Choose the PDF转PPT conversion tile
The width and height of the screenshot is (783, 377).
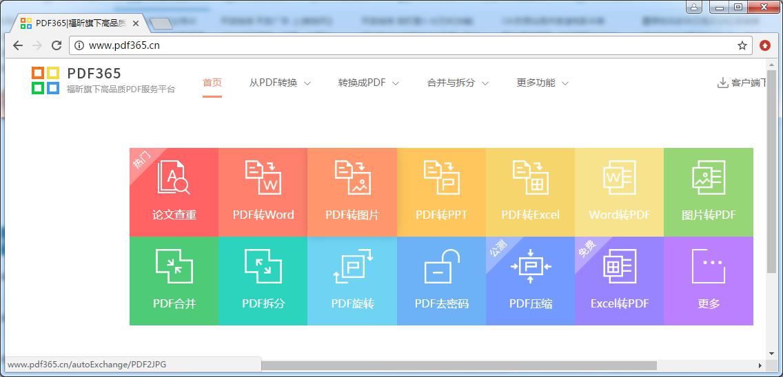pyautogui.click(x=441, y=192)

...

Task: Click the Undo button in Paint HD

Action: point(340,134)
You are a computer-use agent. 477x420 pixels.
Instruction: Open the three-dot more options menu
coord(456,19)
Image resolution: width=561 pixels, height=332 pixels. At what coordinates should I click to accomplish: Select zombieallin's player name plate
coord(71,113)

Aim:
Which lines in the entries above contain the string "pixels"? Copy each of those lines in full.

Task result:
You are a computer-use agent. 477x420 pixels.
Image resolution: width=561 pixels, height=332 pixels. At what coordinates should I click to accomplish: Select zombieallin's player name plate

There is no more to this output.